▸ **Given exercise 1**:
Answer these questions from the retirement plan notes, one line each.
(a) What is the default investment option for contributions when a participant selects none?
(b) Which entity administers the Master Trust as Trustee?
(c) On what date did the trust for the Plan become a master trust?
▸ **Given exercise 2**:
Continue the retirement plan notes from the point where they stop.

▸ **Quoted passage**:
"""

The investment options are described in detail in the Plan’s “Summary Plan Description,” which is available to all participants. In the event no investment option is selected by a participant, the default investment option for contributions is the LifeCycle Fund that is age-appropriate for the participant. Elections to change investment options can be made daily. Investments are governed by certain limitations described in the Plan document and the “Summary Plan Description.”
NOTE 2 — SUMMARY OF SIGNIFICANT ACCOUNTING POLICIES
Basis of Accounting — The accounting records of the Plan are maintained on the accrual basis and have been prepared in conformity with accounting principles generally accepted in the United States of America (“U.S. GAAP”).
Interest in Master Trust — Investment assets of the Plan are maintained in the L3Harris Retirement Savings Plan Master Trust (the “Master Trust”) administered by Northern Trust, as Trustee. The Plan participates in the Master Trust along with the Aviation Communications and Surveillance Systems 401(k) Plan. The trust for the Plan became a master trust effective December 31, 2019, when the assets of the Aviation Communications and Surveillance Systems 401(k) Plan were transferred to the trust. See Note 6 - Master Trust for further information regarding the Master Trust.
The interest in the Master Trust represents the Plan’s specific interest in the assets of the Master Trust. The assets consist of units of funds that are maintained by Northern Trust. Contributions, benefit payments and certain administrative expenses are specifically identified and charged to the Plan.

"""

▸ **Data provided**:
"""

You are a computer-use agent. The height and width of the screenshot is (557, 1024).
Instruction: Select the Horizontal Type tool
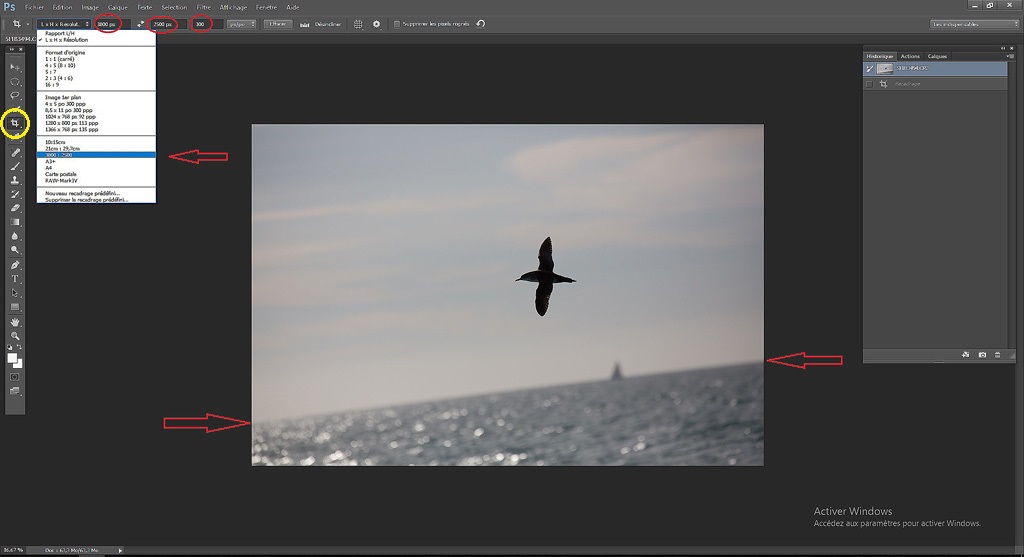pos(15,279)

"""

▸ **Task result 1**:
(a) The LifeCycle Fund that is age-appropriate for the participant.
(b) Northern Trust.
(c) December 31, 2019.

▸ **Task result 2**:
Valuation of Investments and Income Recognition — Investments are stated at fair value, except for fully‑benefit responsive investments, which are stated at contract value. For investments stated at fair value, quoted market prices are used, when available, to value investments. Investments for which quoted market prices are not available are stated at fair values as reported by the Trustee or investee company. See Note 7 — Financial Instruments for further information on the valuation of investments. Purchases and sales of investments are recorded on a trade date basis. Interest income is recorded on the accrual basis, and dividends are recorded on the ex-dividend date. Net appreciation or depreciation includes the Plan’s gains and losses on investments.
Notes Receivable from Participants — Notes receivable from participants represent participant loans recorded at their unpaid principal balance plus any accrued but unpaid interest. Interest income on notes receivable from participants is recorded when it is earned. Related fees are recorded as administrative expenses and are expensed when they are incurred. No allowance for credit losses has been recorded as of December 31, 2019 or 2018. If a participant ceases to make loan repayments and the Plan Administrator deems the participant loan to be a distribution, the participant loan balance is reduced and a benefit payment is recorded upon the participant’s eligibility for a Plan distribution.
Payment of Benefits — Benefits to participants or their beneficiaries are recorded when paid.
Use of Estimates — The preparation of financial statements in conformity with U.S. GAAP requires the Plan Administrator to make estimates and assumptions that affect certain reported amounts, disclosures, and schedules. Accordingly, actual results may differ from those estimates.
Administrative Expenses — Unless otherwise elected by the Company, all reasonable charges and expenses incurred in connection with the administration of the Plan are paid by the Trustee from the assets of the trust.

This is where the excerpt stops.